** Entries for finding words and elements **

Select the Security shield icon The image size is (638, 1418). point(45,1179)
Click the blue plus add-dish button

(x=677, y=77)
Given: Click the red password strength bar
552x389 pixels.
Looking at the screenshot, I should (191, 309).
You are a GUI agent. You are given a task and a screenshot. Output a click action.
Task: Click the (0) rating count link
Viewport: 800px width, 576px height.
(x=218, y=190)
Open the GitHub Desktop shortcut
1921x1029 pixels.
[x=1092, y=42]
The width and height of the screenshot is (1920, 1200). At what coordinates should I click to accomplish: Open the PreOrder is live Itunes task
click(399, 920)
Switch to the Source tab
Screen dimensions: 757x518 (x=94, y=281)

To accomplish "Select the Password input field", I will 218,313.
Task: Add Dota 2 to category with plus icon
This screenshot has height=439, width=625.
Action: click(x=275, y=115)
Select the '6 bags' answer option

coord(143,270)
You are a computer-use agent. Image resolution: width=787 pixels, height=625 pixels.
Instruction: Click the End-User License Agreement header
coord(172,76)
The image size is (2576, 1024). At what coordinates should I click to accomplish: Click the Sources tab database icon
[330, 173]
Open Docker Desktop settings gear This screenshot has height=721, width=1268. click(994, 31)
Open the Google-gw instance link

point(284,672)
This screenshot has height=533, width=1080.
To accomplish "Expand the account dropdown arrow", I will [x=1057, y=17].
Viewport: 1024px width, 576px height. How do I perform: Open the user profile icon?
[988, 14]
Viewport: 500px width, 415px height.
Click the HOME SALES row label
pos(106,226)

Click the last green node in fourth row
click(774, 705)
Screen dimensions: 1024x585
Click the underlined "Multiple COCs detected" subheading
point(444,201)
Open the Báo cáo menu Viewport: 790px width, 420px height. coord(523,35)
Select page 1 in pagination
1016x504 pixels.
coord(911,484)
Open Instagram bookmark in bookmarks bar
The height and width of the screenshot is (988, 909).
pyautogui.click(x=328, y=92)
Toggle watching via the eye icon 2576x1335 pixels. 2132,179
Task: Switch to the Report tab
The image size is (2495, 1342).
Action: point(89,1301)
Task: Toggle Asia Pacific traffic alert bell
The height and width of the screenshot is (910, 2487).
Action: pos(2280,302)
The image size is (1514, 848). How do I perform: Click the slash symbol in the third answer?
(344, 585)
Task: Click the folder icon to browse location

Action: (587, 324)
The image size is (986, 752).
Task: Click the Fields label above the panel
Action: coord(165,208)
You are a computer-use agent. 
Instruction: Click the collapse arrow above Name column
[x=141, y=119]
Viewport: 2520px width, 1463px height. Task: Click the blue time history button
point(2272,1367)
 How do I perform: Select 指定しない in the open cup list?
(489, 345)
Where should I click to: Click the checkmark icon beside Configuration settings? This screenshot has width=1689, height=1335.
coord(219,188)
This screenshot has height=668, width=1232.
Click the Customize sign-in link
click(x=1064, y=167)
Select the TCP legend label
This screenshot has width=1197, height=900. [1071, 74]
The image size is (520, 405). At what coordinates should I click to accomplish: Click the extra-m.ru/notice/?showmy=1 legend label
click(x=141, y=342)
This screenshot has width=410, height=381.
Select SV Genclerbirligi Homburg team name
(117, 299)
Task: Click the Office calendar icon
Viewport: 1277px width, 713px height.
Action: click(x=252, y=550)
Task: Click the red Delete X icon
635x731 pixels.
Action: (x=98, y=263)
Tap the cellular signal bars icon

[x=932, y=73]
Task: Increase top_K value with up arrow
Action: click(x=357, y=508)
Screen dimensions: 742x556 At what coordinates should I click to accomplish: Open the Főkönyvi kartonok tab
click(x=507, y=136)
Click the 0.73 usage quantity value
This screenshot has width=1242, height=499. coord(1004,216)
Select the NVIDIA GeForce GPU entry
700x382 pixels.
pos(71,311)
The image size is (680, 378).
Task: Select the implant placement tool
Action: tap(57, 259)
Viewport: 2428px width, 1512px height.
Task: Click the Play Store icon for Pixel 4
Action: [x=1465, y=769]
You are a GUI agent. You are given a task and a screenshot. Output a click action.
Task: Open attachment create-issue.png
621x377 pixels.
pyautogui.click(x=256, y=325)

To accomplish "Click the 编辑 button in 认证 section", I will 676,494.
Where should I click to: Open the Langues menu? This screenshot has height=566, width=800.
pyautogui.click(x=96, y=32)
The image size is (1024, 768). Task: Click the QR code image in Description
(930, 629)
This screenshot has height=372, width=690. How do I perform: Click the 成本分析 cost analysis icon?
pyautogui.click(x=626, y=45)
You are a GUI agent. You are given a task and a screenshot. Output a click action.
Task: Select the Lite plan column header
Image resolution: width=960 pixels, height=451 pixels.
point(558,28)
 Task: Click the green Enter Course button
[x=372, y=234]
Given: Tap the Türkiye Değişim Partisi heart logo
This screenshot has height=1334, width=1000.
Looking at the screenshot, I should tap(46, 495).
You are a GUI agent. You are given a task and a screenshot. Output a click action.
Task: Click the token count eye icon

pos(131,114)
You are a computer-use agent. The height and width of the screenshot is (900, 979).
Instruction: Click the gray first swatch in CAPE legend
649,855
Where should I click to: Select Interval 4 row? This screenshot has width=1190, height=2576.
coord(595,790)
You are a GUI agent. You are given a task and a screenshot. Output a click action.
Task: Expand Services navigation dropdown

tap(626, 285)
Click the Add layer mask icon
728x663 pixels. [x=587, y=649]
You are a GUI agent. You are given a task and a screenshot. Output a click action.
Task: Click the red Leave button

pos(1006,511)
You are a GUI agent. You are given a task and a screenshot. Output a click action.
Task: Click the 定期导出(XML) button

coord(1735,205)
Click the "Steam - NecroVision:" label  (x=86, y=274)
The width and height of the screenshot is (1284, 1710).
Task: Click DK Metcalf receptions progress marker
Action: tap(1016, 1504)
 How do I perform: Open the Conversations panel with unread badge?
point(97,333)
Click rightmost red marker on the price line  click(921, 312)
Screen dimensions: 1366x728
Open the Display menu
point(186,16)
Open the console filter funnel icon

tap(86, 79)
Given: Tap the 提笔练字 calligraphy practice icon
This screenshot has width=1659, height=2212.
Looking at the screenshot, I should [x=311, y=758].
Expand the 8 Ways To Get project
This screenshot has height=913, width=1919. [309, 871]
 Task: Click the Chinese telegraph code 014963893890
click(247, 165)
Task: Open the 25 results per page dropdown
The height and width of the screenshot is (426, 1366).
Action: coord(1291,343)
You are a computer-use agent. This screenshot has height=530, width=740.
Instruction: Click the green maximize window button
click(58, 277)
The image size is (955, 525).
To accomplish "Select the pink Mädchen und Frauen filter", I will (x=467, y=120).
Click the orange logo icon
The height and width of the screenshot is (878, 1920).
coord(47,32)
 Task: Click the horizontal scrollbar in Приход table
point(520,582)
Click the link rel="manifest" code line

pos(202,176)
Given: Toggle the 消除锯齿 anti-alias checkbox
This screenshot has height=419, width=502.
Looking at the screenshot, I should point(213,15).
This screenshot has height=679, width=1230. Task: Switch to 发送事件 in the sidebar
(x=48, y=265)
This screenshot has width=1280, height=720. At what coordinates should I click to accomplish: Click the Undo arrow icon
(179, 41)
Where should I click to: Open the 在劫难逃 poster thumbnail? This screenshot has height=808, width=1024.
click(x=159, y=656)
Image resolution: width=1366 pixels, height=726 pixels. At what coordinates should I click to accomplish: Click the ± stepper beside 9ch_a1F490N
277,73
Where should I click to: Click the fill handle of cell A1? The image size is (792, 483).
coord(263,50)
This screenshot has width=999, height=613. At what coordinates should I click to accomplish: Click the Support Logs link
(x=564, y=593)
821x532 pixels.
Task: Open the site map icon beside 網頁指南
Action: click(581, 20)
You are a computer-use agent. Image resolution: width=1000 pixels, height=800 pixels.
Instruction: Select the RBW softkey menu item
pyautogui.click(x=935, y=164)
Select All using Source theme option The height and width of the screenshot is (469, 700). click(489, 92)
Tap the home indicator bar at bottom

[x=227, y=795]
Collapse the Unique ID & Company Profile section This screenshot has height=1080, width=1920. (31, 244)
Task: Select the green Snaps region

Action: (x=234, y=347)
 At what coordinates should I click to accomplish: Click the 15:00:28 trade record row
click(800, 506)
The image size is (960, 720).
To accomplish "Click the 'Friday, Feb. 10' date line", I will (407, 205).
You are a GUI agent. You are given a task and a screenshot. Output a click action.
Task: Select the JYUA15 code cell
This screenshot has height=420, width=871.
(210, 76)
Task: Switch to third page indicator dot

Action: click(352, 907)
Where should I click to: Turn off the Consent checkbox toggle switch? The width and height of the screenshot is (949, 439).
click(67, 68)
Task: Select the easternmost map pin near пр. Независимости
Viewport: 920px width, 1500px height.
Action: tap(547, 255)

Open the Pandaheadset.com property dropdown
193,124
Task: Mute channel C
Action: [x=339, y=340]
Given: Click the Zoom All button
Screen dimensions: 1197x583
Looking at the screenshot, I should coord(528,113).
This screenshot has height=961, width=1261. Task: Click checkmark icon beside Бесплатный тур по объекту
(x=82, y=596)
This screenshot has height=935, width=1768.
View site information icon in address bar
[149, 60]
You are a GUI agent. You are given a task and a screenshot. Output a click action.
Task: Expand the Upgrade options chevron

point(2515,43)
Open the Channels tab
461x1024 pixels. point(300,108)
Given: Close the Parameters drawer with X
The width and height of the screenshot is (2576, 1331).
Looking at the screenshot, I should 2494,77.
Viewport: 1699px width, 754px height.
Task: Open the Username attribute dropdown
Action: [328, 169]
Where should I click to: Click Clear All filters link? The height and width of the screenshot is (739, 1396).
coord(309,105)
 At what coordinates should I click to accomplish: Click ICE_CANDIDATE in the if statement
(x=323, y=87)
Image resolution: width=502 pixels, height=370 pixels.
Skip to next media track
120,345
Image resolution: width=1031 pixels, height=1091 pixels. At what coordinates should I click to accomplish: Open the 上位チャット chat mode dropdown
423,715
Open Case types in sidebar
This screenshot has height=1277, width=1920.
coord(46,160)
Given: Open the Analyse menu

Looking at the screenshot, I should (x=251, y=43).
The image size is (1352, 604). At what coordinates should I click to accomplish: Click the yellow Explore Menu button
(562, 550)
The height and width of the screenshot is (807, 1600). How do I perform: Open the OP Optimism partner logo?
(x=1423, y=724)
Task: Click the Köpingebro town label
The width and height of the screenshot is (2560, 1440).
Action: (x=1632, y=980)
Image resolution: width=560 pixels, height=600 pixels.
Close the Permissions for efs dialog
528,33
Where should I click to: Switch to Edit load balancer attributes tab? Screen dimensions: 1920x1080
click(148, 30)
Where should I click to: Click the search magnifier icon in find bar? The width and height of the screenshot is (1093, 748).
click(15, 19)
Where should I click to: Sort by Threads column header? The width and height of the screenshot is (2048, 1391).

** Problem to solve **
Turn everything in the data from the line containing "Task: Switch to the Report tab" down to the line containing "I will 676,494.", both included, into a Markdown table with the columns Row and Line. Leave out blank lines.

** Finished exercise **
| Row | Line |
|---|---|
| 1 | Task: Switch to the Report tab |
| 2 | The image size is (2495, 1342). |
| 3 | Action: point(89,1301) |
| 4 | Task: Toggle Asia Pacific traffic alert bell |
| 5 | The height and width of the screenshot is (910, 2487). |
| 6 | Action: pos(2280,302) |
| 7 | The image size is (1514, 848). How do I perform: Click the slash symbol in the third answer? |
| 8 | (344, 585) |
| 9 | Task: Click the folder icon to browse location |
| 10 | Action: (587, 324) |
| 11 | The image size is (986, 752). |
| 12 | Task: Click the Fields label above the panel |
| 13 | Action: coord(165,208) |
| 14 | You are a computer-use agent.  |
| 15 | Instruction: Click the collapse arrow above Name column |
| 16 | [x=141, y=119] |
| 17 | Viewport: 2520px width, 1463px height. Task: Click the blue time history button |
| 18 | point(2272,1367) |
| 19 |  How do I perform: Select 指定しない in the open cup list? |
| 20 | (489, 345) |
| 21 | Where should I click to: Click the checkmark icon beside Configuration settings? This screenshot has width=1689, height=1335. |
| 22 | coord(219,188) |
| 23 | This screenshot has height=668, width=1232. |
| 24 | Click the Customize sign-in link |
| 25 | click(x=1064, y=167) |
| 26 | Select the TCP legend label |
| 27 | This screenshot has width=1197, height=900. [1071, 74] |
| 28 | The image size is (520, 405). At what coordinates should I click to accomplish: Click the extra-m.ru/notice/?showmy=1 legend label |
| 29 | click(x=141, y=342) |
| 30 | This screenshot has width=410, height=381. |
| 31 | Select SV Genclerbirligi Homburg team name |
| 32 | (117, 299) |
| 33 | Task: Click the Office calendar icon |
| 34 | Viewport: 1277px width, 713px height. |
| 35 | Action: click(x=252, y=550) |
| 36 | Task: Click the red Delete X icon |
| 37 | 635x731 pixels. |
| 38 | Action: (x=98, y=263) |
| 39 | Tap the cellular signal bars icon |
| 40 | [x=932, y=73] |
| 41 | Task: Increase top_K value with up arrow |
| 42 | Action: click(x=357, y=508) |
| 43 | Screen dimensions: 742x556 At what coordinates should I click to accomplish: Open the Főkönyvi kartonok tab |
| 44 | click(x=507, y=136) |
| 45 | Click the 0.73 usage quantity value |
| 46 | This screenshot has width=1242, height=499. coord(1004,216) |
| 47 | Select the NVIDIA GeForce GPU entry |
| 48 | 700x382 pixels. |
| 49 | pos(71,311) |
| 50 | The image size is (680, 378). |
| 51 | Task: Select the implant placement tool |
| 52 | Action: tap(57, 259) |
| 53 | Viewport: 2428px width, 1512px height. |
| 54 | Task: Click the Play Store icon for Pixel 4 |
| 55 | Action: [x=1465, y=769] |
| 56 | You are a GUI agent. You are given a task and a screenshot. Output a click action. |
| 57 | Task: Open attachment create-issue.png |
| 58 | 621x377 pixels. |
| 59 | pyautogui.click(x=256, y=325) |
| 60 | To accomplish "Click the 编辑 button in 认证 section", I will 676,494. |